Sophia carefully moved aside several pieces, searching for something specific. Then her hand closed around something, and she lifted it out with such tenderness it made my chest ache.
A pendant. Heart-shaped, made from a pink sapphire that caught the light and seemed to glow from within. It was suspended on a delicate platinum chain, and the craftsmanship was breathtaking.
“This was her best jewel,” Sophia said, her voice barely above a whisper. “Her absolute favorite. My father had it custom made for their fifth anniversary. Pink sapphire is incredibly rare, and this stone was one of the finest ever found.”
She held it up, and I couldn’t help but move closer to see it better. The sapphire was flawless, its color a perfect soft pink that seemed to shift in the light.
“It’s beautiful,” I said honestly.
“She promised to give it to me when I turned eighteen,” Sophia continued, tears now streaming down her face. “She said it would be mine, that she’d pass it to me on my birthday as a symbol of becoming a woman. But she didn’t live long enough to hand it to me.”
I didn’t know what to say. Despite everything between us, despite all the hatred and conflict, I felt genuinely sorry for her in that moment.
“Sophia, I’m…”
“Do you know why I’m telling you this?” Sophia interrupted, her voice suddenly hardening as she looked at me directly. “Why I’m sharing something so personal with you?”

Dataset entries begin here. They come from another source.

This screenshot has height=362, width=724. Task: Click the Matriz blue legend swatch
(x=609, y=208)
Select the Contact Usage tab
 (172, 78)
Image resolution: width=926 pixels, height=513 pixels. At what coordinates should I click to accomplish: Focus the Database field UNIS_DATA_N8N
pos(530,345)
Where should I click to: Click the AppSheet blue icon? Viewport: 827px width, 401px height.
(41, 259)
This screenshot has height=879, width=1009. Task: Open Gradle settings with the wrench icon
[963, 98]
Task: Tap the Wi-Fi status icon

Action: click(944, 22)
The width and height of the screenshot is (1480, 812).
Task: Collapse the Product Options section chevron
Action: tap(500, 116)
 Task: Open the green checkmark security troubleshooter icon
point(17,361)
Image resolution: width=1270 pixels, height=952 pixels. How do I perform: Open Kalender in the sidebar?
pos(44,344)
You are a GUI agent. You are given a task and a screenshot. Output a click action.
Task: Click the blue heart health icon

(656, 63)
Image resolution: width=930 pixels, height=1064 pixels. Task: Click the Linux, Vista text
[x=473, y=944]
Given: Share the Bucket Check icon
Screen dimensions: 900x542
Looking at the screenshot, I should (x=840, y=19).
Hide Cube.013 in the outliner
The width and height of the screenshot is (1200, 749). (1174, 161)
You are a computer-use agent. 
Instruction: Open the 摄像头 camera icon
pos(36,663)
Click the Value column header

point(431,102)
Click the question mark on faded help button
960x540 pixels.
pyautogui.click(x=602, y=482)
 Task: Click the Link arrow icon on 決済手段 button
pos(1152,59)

I shook my head, confused by the shift in her tone.
“Because I want you to understand,” Sophia said, her grip tightening on the pendant. “I want you to know how it feels. Having someone your age, trying to take your mother’s place.”
“I’m not trying to take her place,” I protested.
“Yes, you are,” Sophia said, her voice rising. “You’re living in her house. Sleeping with her husband. Carrying his child. Taking everything that should have been hers. Everything that should still be hers.”
“Your mother is dead, Sophia,” I said gently. “I’m sorry for that. Truly. But I’m not replacing her. I’m just….”
“Just what?” Sophia demanded. “Just living the life she should have lived? Just becoming the new Mrs. Alejandro? Just giving my father the fresh start he wanted with someone younger, someone without all the baggage and history?”
She held up the pink sapphire pendant, and in the light, it looked almost like a beating heart.
“I swear,” Sophia said, her voice dropping to something cold and deadly serious. “I swear on this sapphire, on my mother’s most treasured possession, on everything she held dear, I won’t let you live happily. I won’t let you have the life that was supposed to be hers. I will find a way to make you miserable, to drive you away, to destroy whatever happiness you think you’ve found with my father.”